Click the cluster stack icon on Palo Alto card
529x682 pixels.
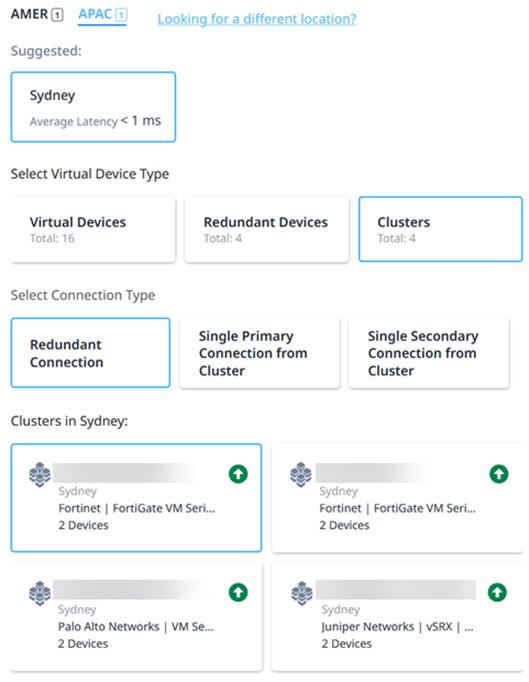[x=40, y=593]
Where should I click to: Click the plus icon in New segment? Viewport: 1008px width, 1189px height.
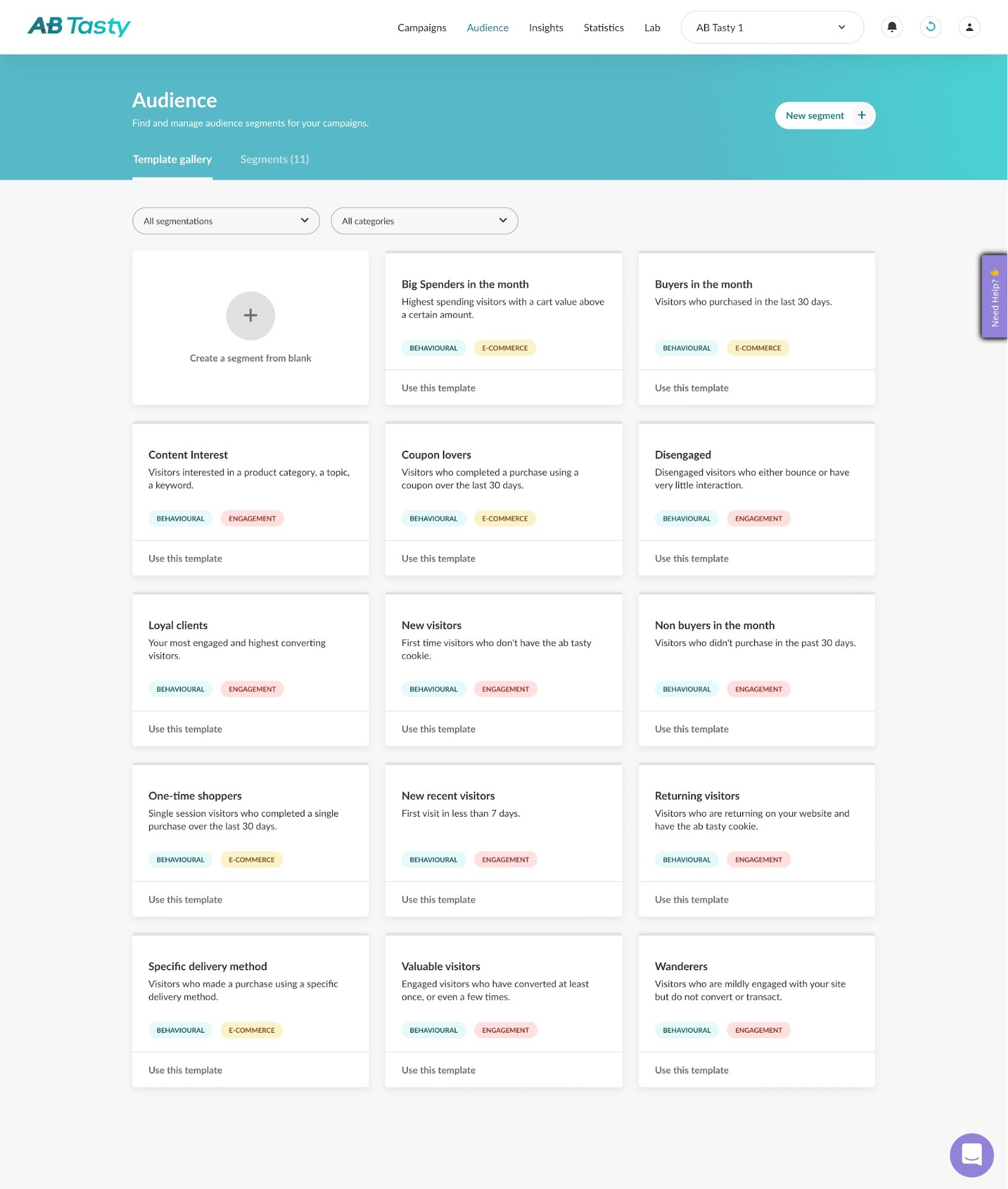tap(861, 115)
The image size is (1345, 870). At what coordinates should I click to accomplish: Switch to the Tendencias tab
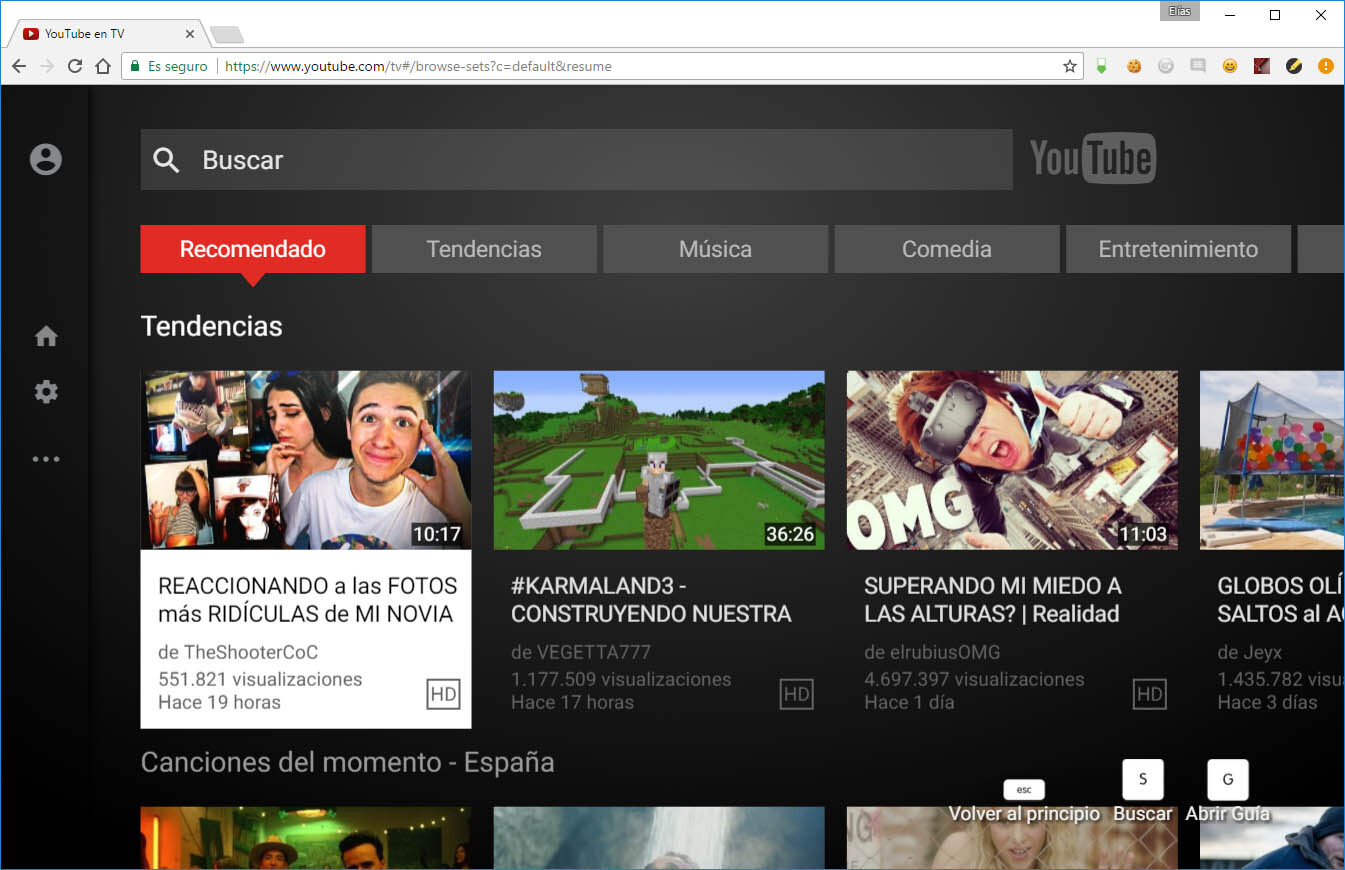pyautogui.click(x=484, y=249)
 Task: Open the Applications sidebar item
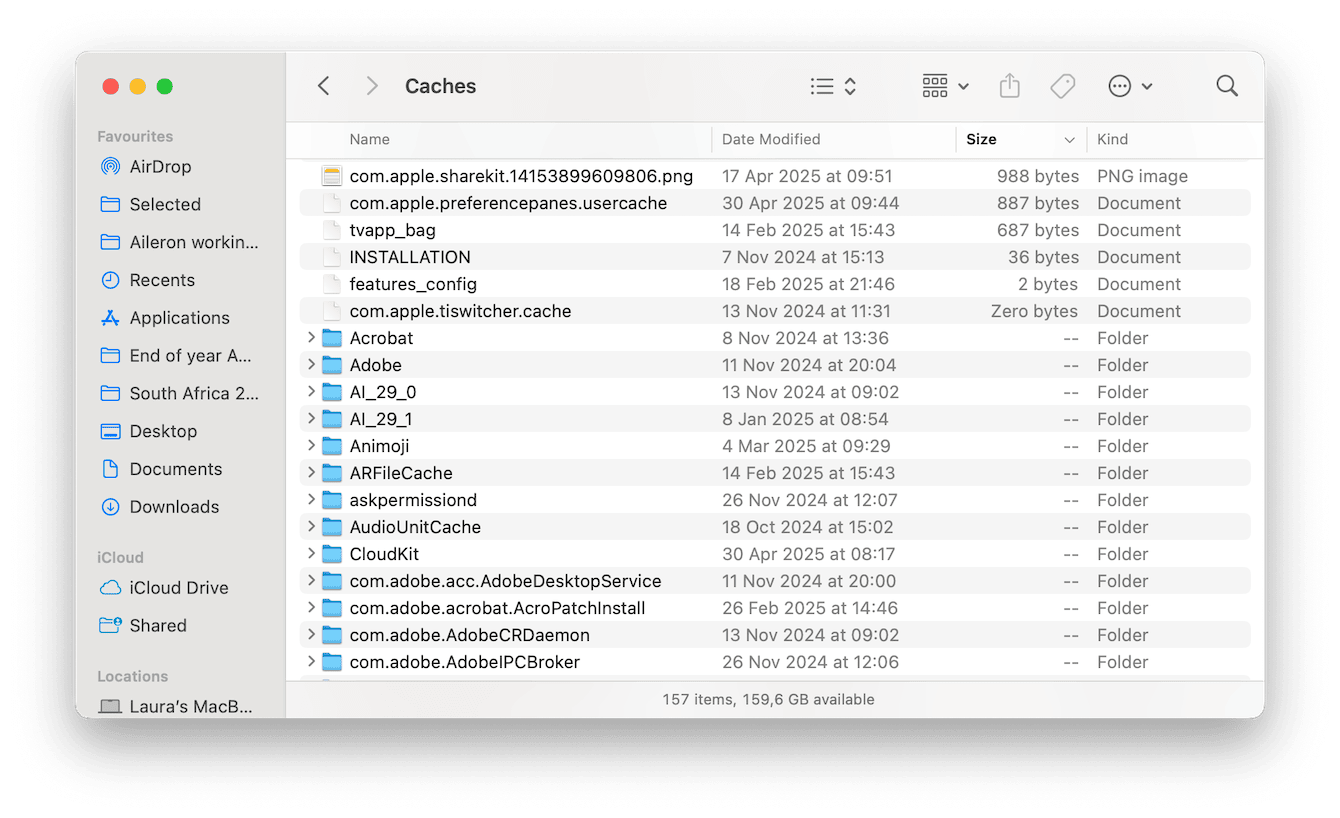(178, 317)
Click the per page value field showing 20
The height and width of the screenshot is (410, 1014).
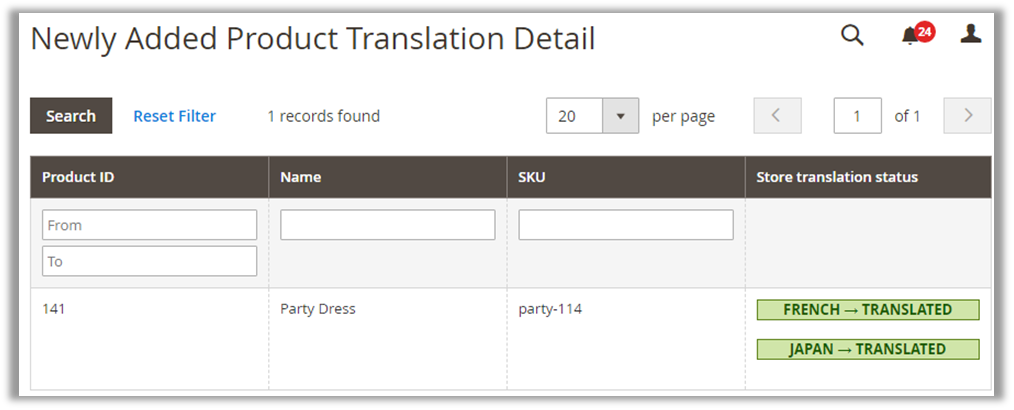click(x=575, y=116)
++++++++++++++++++++
§ To do
Please rewrite all the records above with "icon" changed to "button" and every other part left as it is, leaving out the pictures.

§ Exercise response
Click the cluster stack button on Palo Alto card
529x682 pixels.
[x=40, y=593]
Where should I click to: Click the plus button in New segment? Viewport: 1008px width, 1189px height.
tap(861, 115)
The image size is (1345, 870). At what coordinates should I click to accomplish: Switch to the Tendencias tab
pyautogui.click(x=484, y=249)
 Task: Open the Applications sidebar item
(178, 317)
Click the per page value field showing 20
The height and width of the screenshot is (410, 1014).
click(x=575, y=116)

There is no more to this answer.